Faut-il restituer les marbres Elgin ? 

Du droit du butin et du devoir de restitution

Par Denise Vernerey-Laplace, Centre Georg Simmel, EHESS

Depuis 1983, la Grèce ne cesse de réclamer au British Museum la restitution d’une frise de marbre sculpté de 75 mètres de long ainsi qu’une Caryatide arrachés au site du Parthénon sur l’acropole d’Athènes – alors sous domination ottomane – par le diplomate anglais, Lord Elgin, au début du XIXe siècle. La Grèce était alors occupée par les Turcs et Elgin était ambassadeur de la Couronne anglaise à la Sublime Porte. Revenu à Londres, le diplomate a déposé les marbres athéniens au British Museum. Il affirme les avoir acquis en bonne et due forme, aux termes d’un firman, un acte de la chancellerie du grand vizir de l’Empire ottoman. Or la légitimité dudit firman, qui n’est aujourd’hui connu que dans une version italienne postérieure, alimente depuis lors les controverses.  

Après 1832, la Grèce, devenue indépendante, ne cesse de réclamer le retour des marbres avec une virulence accrue ; plus récemment, on se souvient de Melina Mercouri, ministre de la Culture, martelant : « Rendez les marbres ! »

La dispute enflamme les esprits européens depuis le XIXe siècle donc, inscrivant dans l’actualité les questions soulevées par Stendhal à propos des restitutions lors du Congrès de Vienne en 1814/15. Face à face, les « légalistes » se réclamant du droit du butin : on déplace la question de l’origine géographique des œuvres vers celle de leur origine juridique, l’appropriation des œuvres étant liée à un armistice, un traité qui justifient le droit à la conservation du butin.

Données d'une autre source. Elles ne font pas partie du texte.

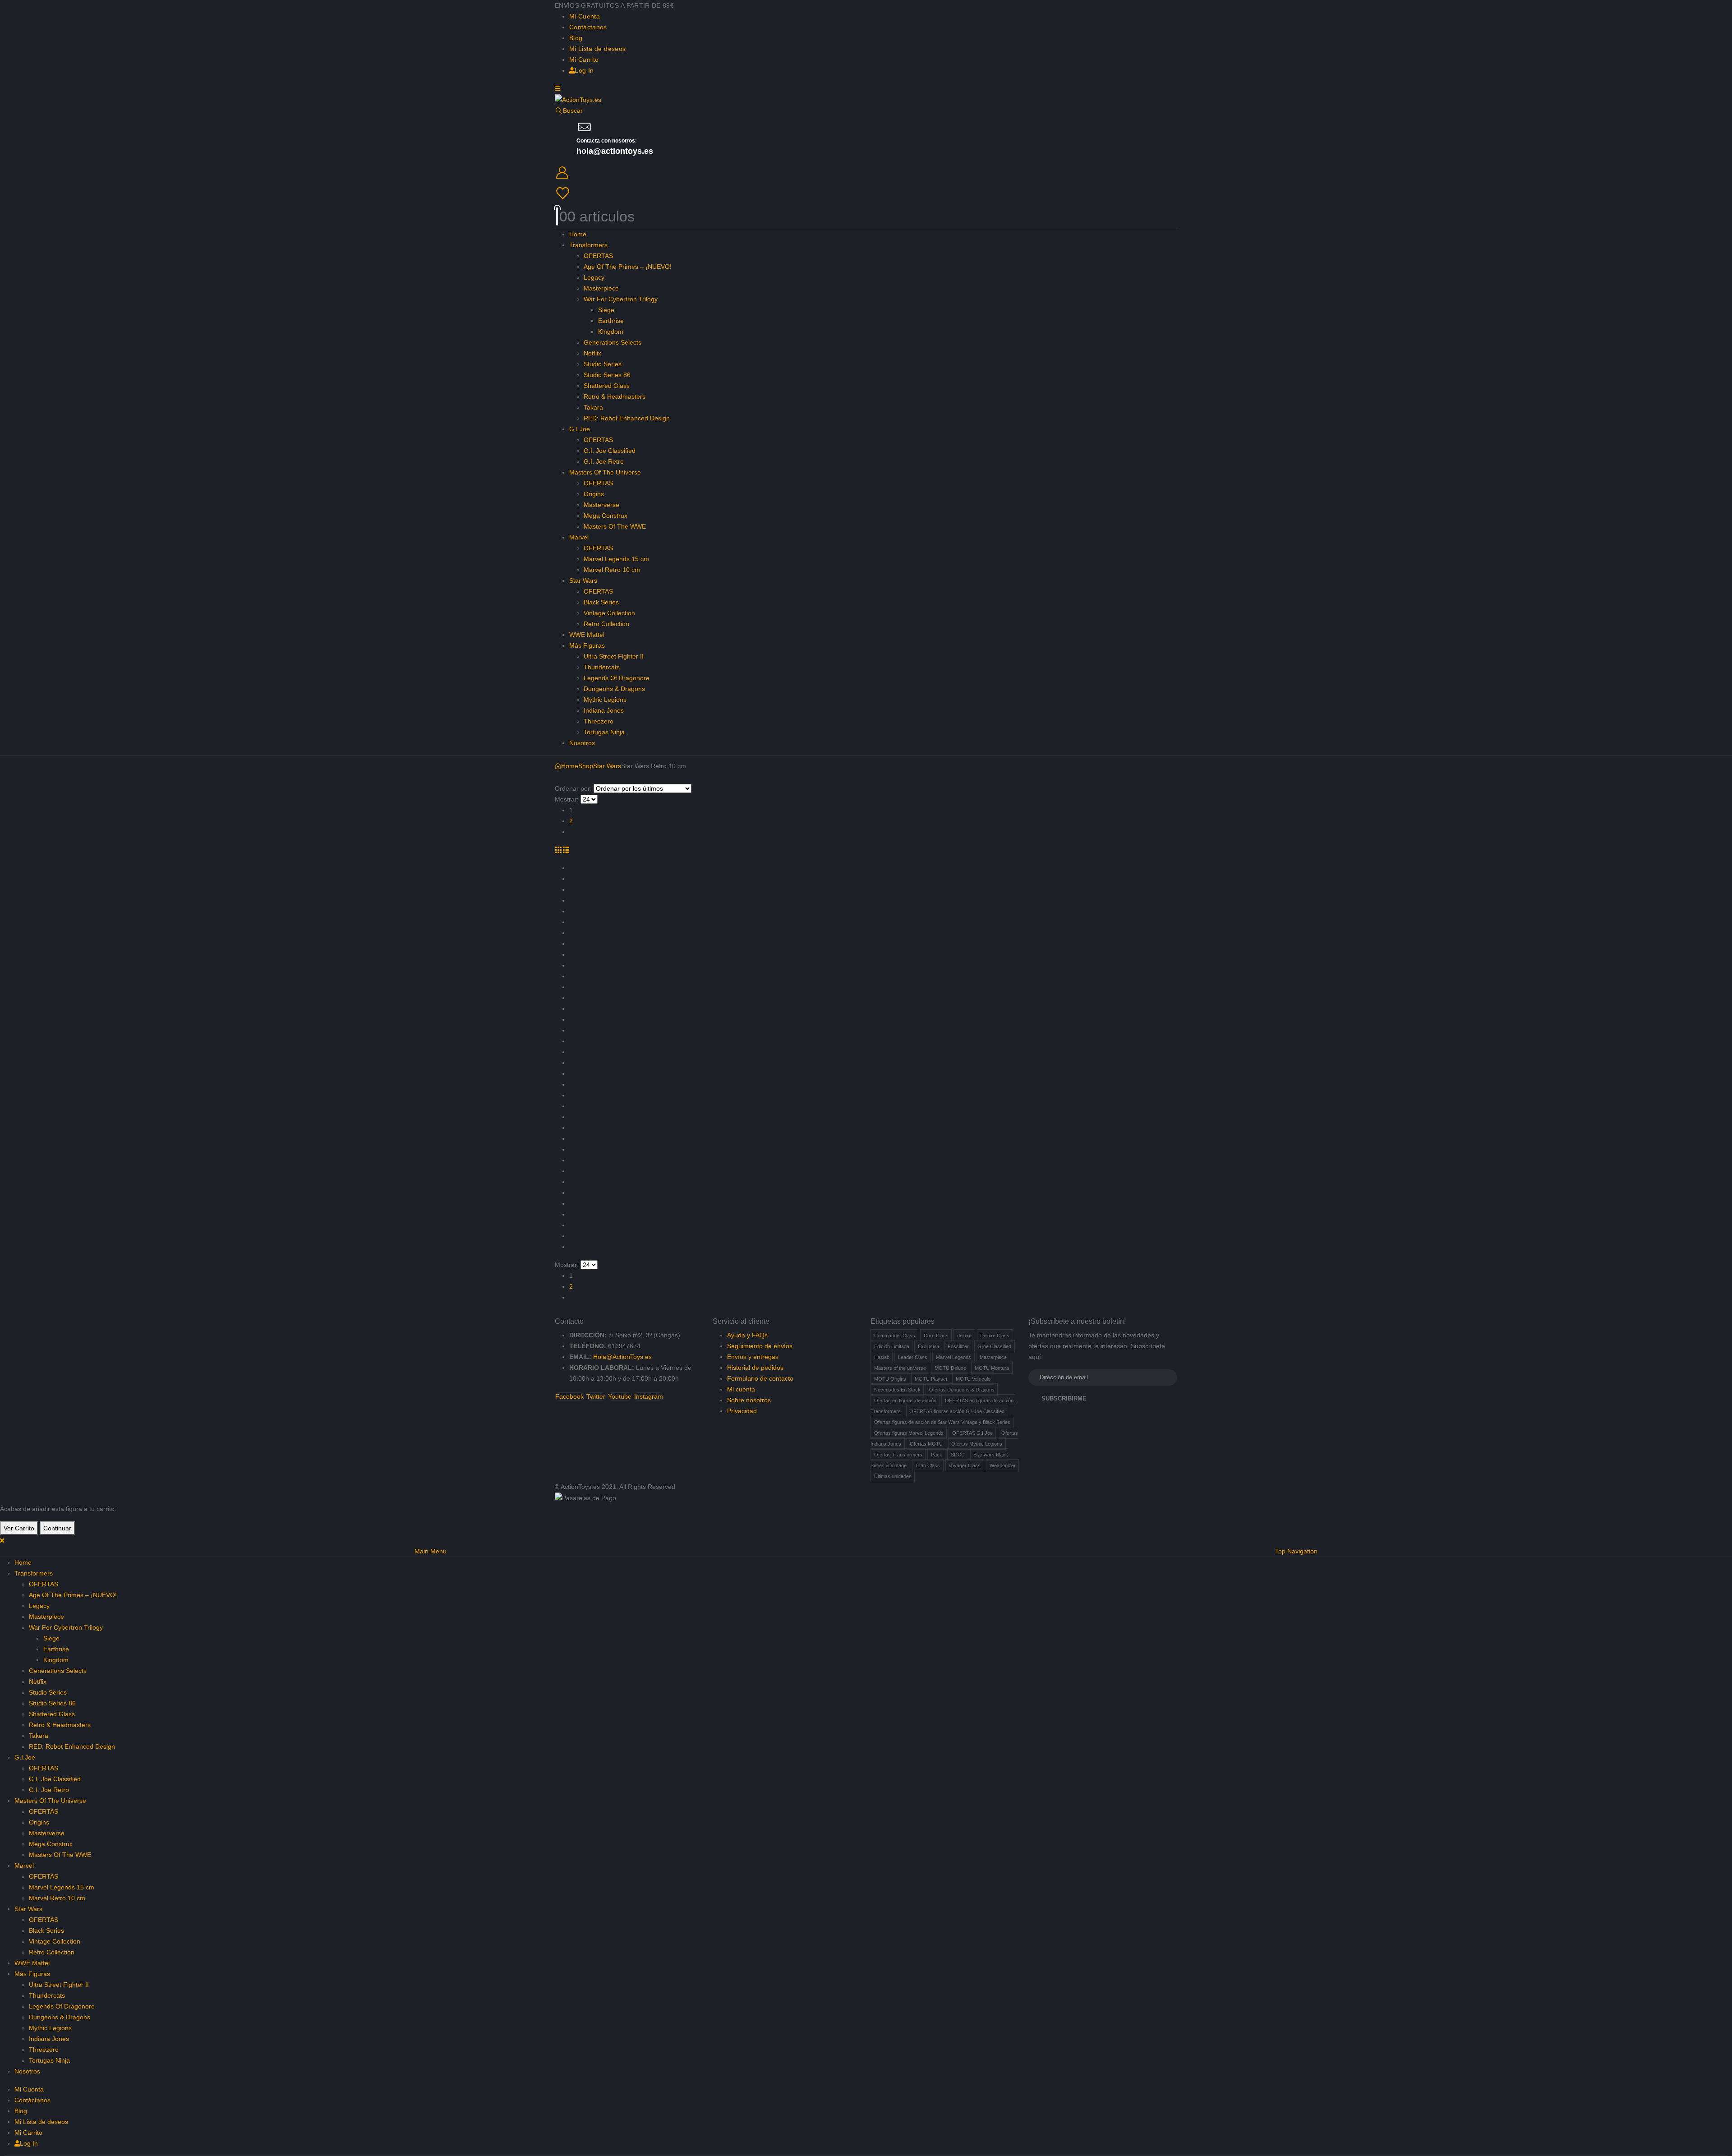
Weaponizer (1003, 1465)
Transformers (588, 245)
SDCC (958, 1454)
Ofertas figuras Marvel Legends (909, 1433)
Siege (606, 309)
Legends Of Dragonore (617, 678)
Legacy (594, 277)
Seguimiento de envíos (759, 1346)
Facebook (569, 1396)
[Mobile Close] (2, 1540)
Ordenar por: (573, 788)
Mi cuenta (741, 1389)
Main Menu (431, 1551)
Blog (575, 37)
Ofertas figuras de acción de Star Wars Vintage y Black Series (942, 1422)
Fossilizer (958, 1346)
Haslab (881, 1357)
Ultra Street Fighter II (614, 656)
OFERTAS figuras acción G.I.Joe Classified (956, 1411)
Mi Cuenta (584, 16)
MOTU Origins (890, 1379)
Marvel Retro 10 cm (612, 569)
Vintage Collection (609, 613)
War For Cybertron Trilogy (621, 299)
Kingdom (610, 331)
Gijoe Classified (994, 1346)
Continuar (57, 1528)
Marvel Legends (953, 1357)
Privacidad (742, 1410)
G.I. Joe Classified (610, 450)
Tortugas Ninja (604, 732)
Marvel (579, 537)
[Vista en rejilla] (558, 849)
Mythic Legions (605, 699)
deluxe (964, 1335)
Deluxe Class (994, 1335)
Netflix (592, 353)
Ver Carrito (19, 1528)
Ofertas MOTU (926, 1444)
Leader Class (912, 1357)
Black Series (601, 602)
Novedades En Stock (897, 1389)
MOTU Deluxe (950, 1368)
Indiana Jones (604, 710)
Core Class (936, 1335)
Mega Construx (605, 515)
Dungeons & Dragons (614, 688)
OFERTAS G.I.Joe (972, 1433)
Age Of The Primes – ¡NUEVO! (628, 266)
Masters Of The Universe (605, 472)
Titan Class (927, 1465)
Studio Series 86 (607, 374)
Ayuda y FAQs (747, 1335)
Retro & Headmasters (614, 396)
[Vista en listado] (566, 849)
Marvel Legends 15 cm (616, 558)
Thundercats (602, 667)
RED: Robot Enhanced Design (627, 418)
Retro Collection (606, 623)
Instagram (648, 1396)
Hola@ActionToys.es (622, 1356)
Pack (936, 1454)
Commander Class (894, 1335)
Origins (594, 494)
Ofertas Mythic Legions (976, 1444)
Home (577, 234)
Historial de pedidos (755, 1367)
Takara (593, 407)
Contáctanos (588, 27)
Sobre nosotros (749, 1400)
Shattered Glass (607, 385)
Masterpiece (601, 288)
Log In (584, 70)
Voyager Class (965, 1465)
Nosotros (582, 742)
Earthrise (611, 320)
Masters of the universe (900, 1368)
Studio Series (603, 364)
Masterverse (601, 504)
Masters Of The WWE (615, 526)
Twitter (595, 1396)
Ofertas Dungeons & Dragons (962, 1389)
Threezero (598, 721)
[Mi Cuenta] (866, 172)
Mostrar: (567, 799)
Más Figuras (587, 645)
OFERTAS (598, 255)
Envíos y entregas (752, 1356)
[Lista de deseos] (865, 193)
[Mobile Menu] (557, 88)
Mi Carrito (584, 59)
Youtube (619, 1396)
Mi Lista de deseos (597, 48)
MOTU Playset (931, 1379)
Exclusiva (928, 1346)
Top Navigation (1296, 1551)
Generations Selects (612, 342)
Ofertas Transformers (898, 1454)
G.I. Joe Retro (604, 461)
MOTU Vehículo (973, 1379)
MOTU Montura (992, 1368)
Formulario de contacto (760, 1378)
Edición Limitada (891, 1346)
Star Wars (583, 580)
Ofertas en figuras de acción (905, 1400)
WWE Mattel (586, 634)
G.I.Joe (579, 429)
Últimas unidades (893, 1476)
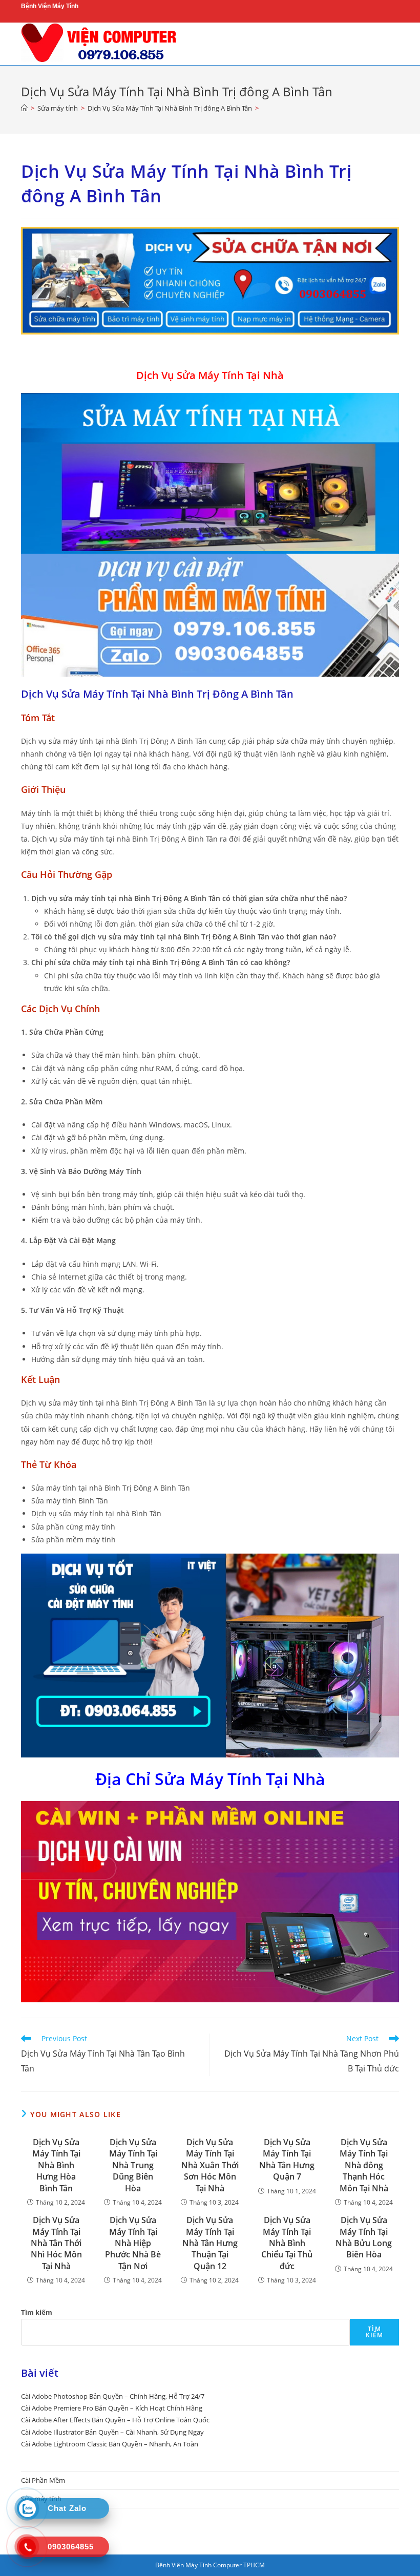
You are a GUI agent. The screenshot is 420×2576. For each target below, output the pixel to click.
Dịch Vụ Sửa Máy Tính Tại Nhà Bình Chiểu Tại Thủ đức (286, 2243)
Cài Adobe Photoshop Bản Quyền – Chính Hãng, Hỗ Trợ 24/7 (112, 2396)
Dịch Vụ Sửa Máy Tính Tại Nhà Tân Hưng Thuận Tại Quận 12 (210, 2243)
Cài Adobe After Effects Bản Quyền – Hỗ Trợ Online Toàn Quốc (115, 2419)
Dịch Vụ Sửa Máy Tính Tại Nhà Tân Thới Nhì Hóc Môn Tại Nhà (56, 2243)
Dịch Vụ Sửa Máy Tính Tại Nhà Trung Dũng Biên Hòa (133, 2165)
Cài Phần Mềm (43, 2480)
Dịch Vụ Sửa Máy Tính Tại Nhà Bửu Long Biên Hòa (363, 2237)
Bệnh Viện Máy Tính (49, 6)
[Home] (24, 108)
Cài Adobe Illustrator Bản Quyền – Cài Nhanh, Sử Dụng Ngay (112, 2432)
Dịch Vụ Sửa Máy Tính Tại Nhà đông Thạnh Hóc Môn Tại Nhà (364, 2165)
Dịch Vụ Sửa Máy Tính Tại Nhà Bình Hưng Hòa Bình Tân (56, 2165)
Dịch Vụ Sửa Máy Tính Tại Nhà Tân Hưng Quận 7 (286, 2159)
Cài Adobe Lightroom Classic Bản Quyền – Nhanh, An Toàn (109, 2443)
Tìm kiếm (36, 2312)
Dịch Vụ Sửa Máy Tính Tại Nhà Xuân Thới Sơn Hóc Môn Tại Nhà (210, 2165)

En face, les « moralistes »  se réclamant du droit international, de la morale donc, la propriété étant liée au territoire. À l’époque, « ce n’est, à leurs yeux, qu’en considérant ces pièces selon leur origine que peut être rétabli un équilibre de justice, d’une part, et d’apaisement des esprits en Europe, d’autre part, dans la mesure où le maintien à Paris du patrimoine des pays anciennement soumis par la France empêcherait toute réconciliation entre eux. » (Savoy, 2019). La France ne s’est pas opposée pas au retour des œuvres en Italie, en Belgique, mais certaines lui ont fourni un prétexte à résister : les Noces de Cana de Véronèse, par leurs dimensions – 660 cm × 990 cm – sont trop longues pour être remportées sans souffrir. D’autres sont de trop peu d’importance pour qu’on s’y consacre : ainsi les œuvres des peintres primitifs italiens…

Bref, ainsi que le remarque Philippe Dagen, « rendre ou restituer » est la controverse qui ébranle monde de l’art depuis 1815 au Congrès de Vienne, lorsqu’il fallut régler le retour des œuvres que les troupes napoléoniennes avaient pillé dans les collections d’Italie et de Belgique. En ce sens, Bénédicte Savoy considère 1815 comme l’année zéro des restitutions d’œuvres d’art en Europe.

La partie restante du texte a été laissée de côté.